Comparison of the REE behavior among diverse geothermal sy stems indicates that the unique characteristics of each of these low–temperature systems (such as the nature of the source rocks, pH and concentration of ligands) are important in determining fluid REE contents and patterns.

Evolution of main ions chemistry indicates that the observed geochemical changes since the lake formation are associated to different kinds of minor activity mainly related with thermal manifestations. This activity has not yet produced changes in the parameters that control the REE behavior as those reported at other geothermal systems. Data collected during a continuous monitoring system will allow us to relate a change in the REE patterns with other premonitory warnings such as an increase of seismicity or deformation, to make a better assessment of the usefulness of REE at El Chichón.

 

Conclusions

The chemical data has documented an evolution of the hydrothermal system in major element chemistry during the studied period. Unlike the study of Wood (2006), who concluded that crater lake waters over a critical pH (in the range 2–4) tend to fractionate light REEs, our results indicate that lake waters from the El Chichón Volcano have a HREE enrichment with respect to the host rock, probably related with the dissolution of mineral phases rich in these elements. Additionally, the REE trend of recent samples showed a slight Eu anomaly that may be related to the concentration increase of complexing agents such as sulphate, chloride, and fluoride.
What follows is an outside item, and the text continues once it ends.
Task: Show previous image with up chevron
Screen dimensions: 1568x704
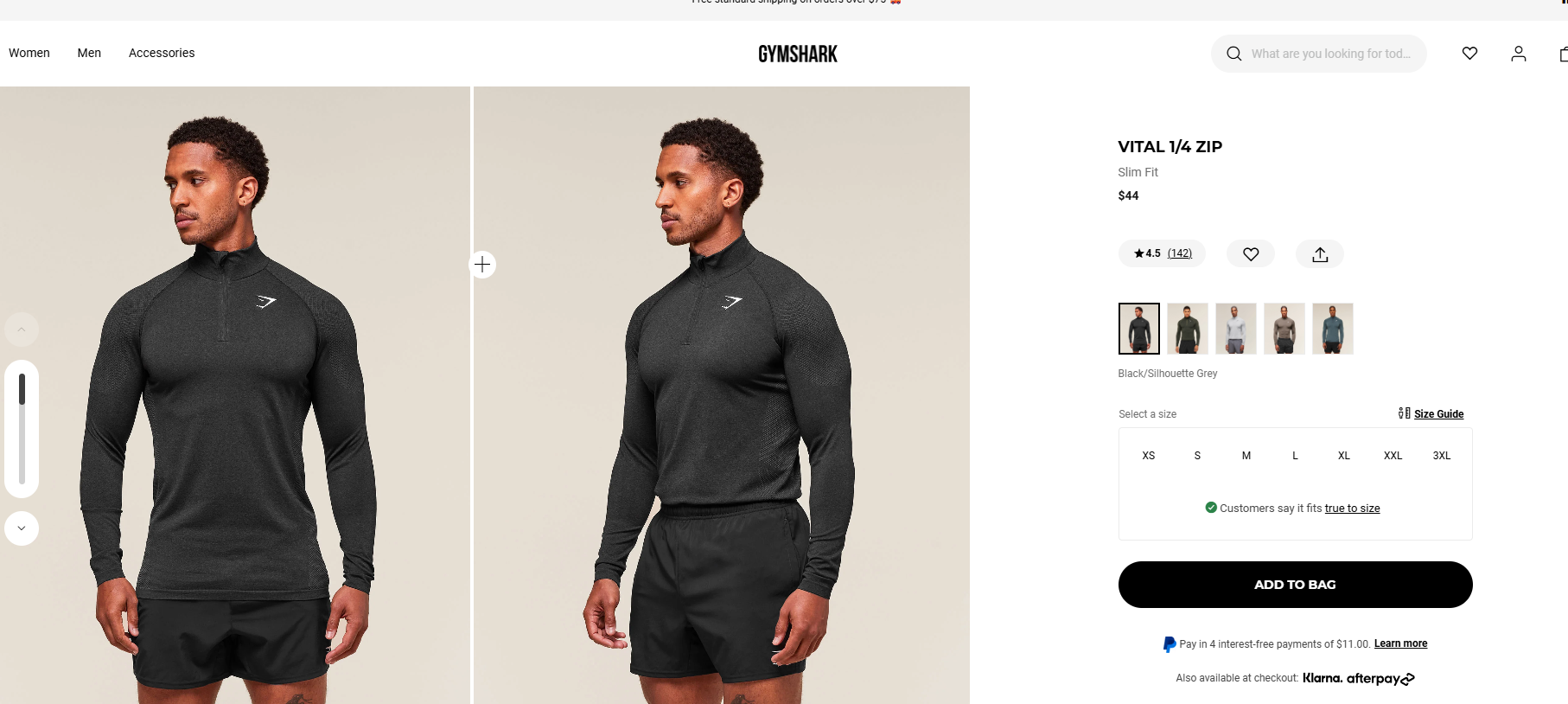Action: 22,330
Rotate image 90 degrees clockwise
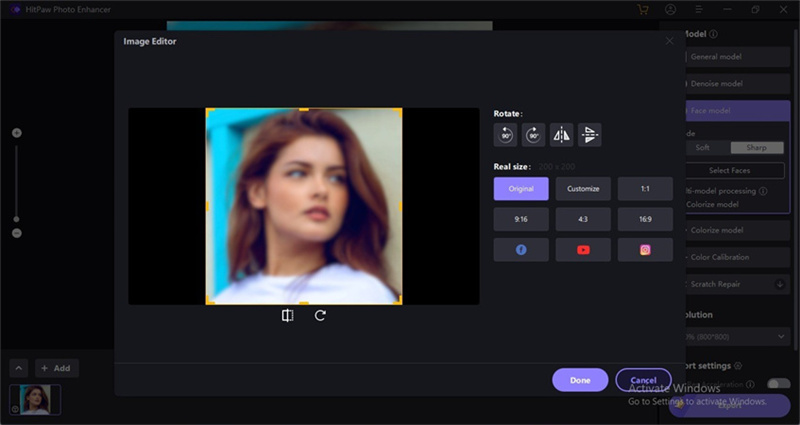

The results of this study did not show significant changes in the REE geochemistry during this period and correspond to the observed volcanic stability. However, although it is well known that to achieve a good understanding of the hydrothermal geochemistry of the REE in volcanic systems more research is required, this data can provide valuable information concerning these systems and may be used as an additional tool for active–volcano monitoring.

 

Acknowledgements

The authors are grateful to Elizabeth Hernández, A. Aguayo, N. Ceniceros and O. Cruz for their skillful chemical determinations. We thank Irma Fabiola Mendiola (Laboratorio de Sedimentología Volcánica, UNAM) and Dr. Jose Luis Macías for providing the rock samples. We also sincerely thank Dr. J.C. Varekamp and two anonymous reviewers that greatly improved this paper. We thank Ángel Gómez (CENAPRED) for providing the lake photography.